**Questions to answer:**
1) In the Help-Portrait story, how many children did the man and his wife say they have?
2) Write a continuation of the Help-Portrait story, starting after its final sentence.

**Provided text:**

---

Love this!This year’s Help-Portrait wasn’t my first time to photograph this quietly dignified man in his electric wheelchair, wife standing by his side. But this time was different. After I’d snapped a few shots—thinking we’d finished—he said, “I want to stand.”

Honestly, at first I thought he was joking.

With help, he stood on his leg, his only leg, the empty wheelchair on one side and his wife on the other. Although she held him, he rose so straight and tall that it looked as if he supported her.

After one shot he slumped back into his wheelchair. When I showed them the image on the back of my camera, he and his wife nodded, “The kids are going to like this. The kids are going to like this.”

“How many children do you have?” I asked.

“Six,” they replied. Six children who probably haven’t seen their daddy stand in years.

I handed the memory card to another volunteer who would process the images and felt tears sting as I turned back to my station.

---

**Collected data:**
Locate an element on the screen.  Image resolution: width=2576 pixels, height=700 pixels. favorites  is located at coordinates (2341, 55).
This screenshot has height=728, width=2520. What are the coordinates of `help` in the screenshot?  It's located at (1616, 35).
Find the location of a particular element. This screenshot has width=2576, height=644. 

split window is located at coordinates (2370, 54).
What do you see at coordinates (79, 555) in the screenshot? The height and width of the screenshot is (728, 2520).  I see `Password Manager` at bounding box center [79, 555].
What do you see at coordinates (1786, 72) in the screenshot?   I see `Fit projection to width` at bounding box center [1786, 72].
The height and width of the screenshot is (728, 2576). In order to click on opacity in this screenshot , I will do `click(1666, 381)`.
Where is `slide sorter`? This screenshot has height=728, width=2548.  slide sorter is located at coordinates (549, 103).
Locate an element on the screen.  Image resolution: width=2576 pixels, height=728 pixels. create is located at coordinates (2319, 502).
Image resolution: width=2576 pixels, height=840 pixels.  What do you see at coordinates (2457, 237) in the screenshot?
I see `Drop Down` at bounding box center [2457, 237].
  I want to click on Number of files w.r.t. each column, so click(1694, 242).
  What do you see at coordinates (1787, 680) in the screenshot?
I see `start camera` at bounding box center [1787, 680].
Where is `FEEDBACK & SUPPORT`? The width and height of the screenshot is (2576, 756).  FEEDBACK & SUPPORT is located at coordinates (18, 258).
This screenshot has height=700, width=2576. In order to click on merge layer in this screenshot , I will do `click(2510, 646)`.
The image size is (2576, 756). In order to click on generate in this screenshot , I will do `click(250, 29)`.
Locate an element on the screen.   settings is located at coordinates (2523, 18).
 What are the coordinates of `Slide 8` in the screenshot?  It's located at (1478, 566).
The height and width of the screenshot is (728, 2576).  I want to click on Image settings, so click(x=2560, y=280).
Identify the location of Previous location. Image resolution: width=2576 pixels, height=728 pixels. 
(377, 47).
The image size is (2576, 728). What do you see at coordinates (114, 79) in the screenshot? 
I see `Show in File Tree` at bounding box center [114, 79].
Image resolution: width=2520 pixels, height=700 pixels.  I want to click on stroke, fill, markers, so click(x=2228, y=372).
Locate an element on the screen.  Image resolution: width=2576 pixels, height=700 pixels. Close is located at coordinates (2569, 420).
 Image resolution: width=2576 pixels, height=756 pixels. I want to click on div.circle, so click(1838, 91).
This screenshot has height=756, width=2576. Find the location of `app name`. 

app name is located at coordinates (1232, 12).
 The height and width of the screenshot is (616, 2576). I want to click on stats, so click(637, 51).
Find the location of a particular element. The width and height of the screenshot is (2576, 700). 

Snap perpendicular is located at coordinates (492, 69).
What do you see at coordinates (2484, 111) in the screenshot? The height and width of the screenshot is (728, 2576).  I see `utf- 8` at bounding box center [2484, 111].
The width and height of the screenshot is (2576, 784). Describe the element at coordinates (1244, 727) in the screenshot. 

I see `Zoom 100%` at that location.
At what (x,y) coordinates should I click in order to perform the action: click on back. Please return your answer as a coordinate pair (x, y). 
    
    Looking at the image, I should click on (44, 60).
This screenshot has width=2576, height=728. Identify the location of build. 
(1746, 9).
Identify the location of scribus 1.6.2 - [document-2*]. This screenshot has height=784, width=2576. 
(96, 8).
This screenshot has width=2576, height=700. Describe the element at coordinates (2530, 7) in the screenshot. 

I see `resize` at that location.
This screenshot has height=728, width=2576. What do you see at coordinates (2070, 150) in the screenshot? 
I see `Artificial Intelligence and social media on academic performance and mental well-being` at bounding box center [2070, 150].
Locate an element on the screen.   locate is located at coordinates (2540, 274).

---

**Answers by item:**
1) Six.

2)
I don’t know him by name. We’ll see each other no more than once a year, if ever again. However, this gentleman and I share a bond forged by my lens between us. Together we captured a moment, a moment that represents the man he still is on the inside and that he wants his children to remember.

We didn’t physically restore his broken body, but I believe that photograph will ministered to his spirit for years to come. I wish I could see his face this Sunday when he’ll receive a framed copy, and later the faces of his family (in my imagination he and his wife haven’t told them: it’s a surprise).

A camera is more than a tool in your hands. The images it produces can restore lost dignity. They can heal. With good intentions, it’s an instrument that can be used to bestow blessings in a mighty way.

As I drove to the housing authority last Saturday I prayed that God would use me—my hands, my camera—to bless others that day. I’d forgotten that a gift given is often equally a gift received.